# DELETE-Aktion rückgängig machen



## Bombi (26. Januar 2004)

Oh man ! Habe gerade einen bösen Fehler gemacht !

Wollte Daten eines bestimmten Zeitraums aus meiner Datenbank löschen und
habe mich böserweise vertippt, so daß viel mehr Daten gelöscht wurden, als ich wigentlich wollte.
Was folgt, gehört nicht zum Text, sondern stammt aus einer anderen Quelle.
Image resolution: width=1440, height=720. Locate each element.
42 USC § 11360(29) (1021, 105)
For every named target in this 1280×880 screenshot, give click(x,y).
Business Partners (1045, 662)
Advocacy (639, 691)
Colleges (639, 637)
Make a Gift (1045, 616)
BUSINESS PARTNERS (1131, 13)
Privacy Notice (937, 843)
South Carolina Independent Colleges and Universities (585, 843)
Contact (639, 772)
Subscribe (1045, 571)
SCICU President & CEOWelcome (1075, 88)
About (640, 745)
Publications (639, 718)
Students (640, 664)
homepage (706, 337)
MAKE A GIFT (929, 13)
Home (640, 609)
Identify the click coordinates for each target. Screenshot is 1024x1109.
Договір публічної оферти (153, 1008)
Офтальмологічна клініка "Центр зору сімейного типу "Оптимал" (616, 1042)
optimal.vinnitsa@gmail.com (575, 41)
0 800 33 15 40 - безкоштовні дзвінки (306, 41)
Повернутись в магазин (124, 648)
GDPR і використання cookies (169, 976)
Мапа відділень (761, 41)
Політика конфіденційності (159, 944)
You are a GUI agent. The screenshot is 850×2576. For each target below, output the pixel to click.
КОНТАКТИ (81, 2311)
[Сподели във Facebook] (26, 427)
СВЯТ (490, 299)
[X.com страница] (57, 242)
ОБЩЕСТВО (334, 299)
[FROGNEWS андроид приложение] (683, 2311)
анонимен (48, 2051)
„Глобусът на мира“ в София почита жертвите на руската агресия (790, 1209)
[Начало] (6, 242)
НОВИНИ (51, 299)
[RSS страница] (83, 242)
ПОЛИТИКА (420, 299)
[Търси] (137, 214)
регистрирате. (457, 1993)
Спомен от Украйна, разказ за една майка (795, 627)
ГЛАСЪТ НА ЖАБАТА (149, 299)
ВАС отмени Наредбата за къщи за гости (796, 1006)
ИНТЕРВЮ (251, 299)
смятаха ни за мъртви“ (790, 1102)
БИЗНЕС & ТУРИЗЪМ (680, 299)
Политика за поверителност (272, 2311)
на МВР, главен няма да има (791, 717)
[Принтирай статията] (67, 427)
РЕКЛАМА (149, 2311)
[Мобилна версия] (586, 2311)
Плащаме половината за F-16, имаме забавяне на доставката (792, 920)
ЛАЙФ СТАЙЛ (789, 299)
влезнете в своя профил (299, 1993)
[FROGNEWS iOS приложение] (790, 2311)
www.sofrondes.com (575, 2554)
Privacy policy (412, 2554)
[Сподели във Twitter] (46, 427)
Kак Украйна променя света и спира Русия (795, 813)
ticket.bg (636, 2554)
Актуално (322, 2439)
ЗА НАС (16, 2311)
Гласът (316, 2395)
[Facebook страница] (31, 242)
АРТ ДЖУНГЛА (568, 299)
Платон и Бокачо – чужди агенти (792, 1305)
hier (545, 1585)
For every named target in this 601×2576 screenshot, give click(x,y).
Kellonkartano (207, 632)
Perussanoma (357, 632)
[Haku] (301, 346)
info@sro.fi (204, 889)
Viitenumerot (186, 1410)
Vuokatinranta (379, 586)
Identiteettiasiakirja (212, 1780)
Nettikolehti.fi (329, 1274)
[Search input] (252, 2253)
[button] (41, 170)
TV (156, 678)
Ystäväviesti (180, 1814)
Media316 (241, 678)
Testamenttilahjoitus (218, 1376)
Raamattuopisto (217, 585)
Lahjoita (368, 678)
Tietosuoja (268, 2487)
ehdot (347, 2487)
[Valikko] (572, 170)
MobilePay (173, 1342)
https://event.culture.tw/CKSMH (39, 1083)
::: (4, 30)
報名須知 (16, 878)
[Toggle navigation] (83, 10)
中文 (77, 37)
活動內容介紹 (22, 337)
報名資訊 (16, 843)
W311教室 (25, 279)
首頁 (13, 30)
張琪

Jetzt meine Frage:

Kann man diesen DELETE-Befehl wieder rückgängig machen ? 

P.S.: Man muss ihn wieder rückgängig machen können , bitte bitte .... !


----------



## Luzie (26. Januar 2004)

hmmm... ich glaube nicht.

back-up wäre eine Lösung.
Kann Dich verstehen, ähnliches ist mir auch schon passiert.  Seitdem lege ich auf jeden Delete-Vorgang ein return.confirm()


----------



## svenp (27. Januar 2004)

Mysql unterstützt soetwas meines wissens noch nicht.
Unter Oracle muss eine solche Aktion mit einem Commit abgeschlossen werden.
Das Rückgägig machen geht, aber nur vor dem commit mit einem rollback.

Soweit ich das aber verstanden habe, wird Mysql soetwas in Zukunft unterstützen werden .

Gruß

Sven


----------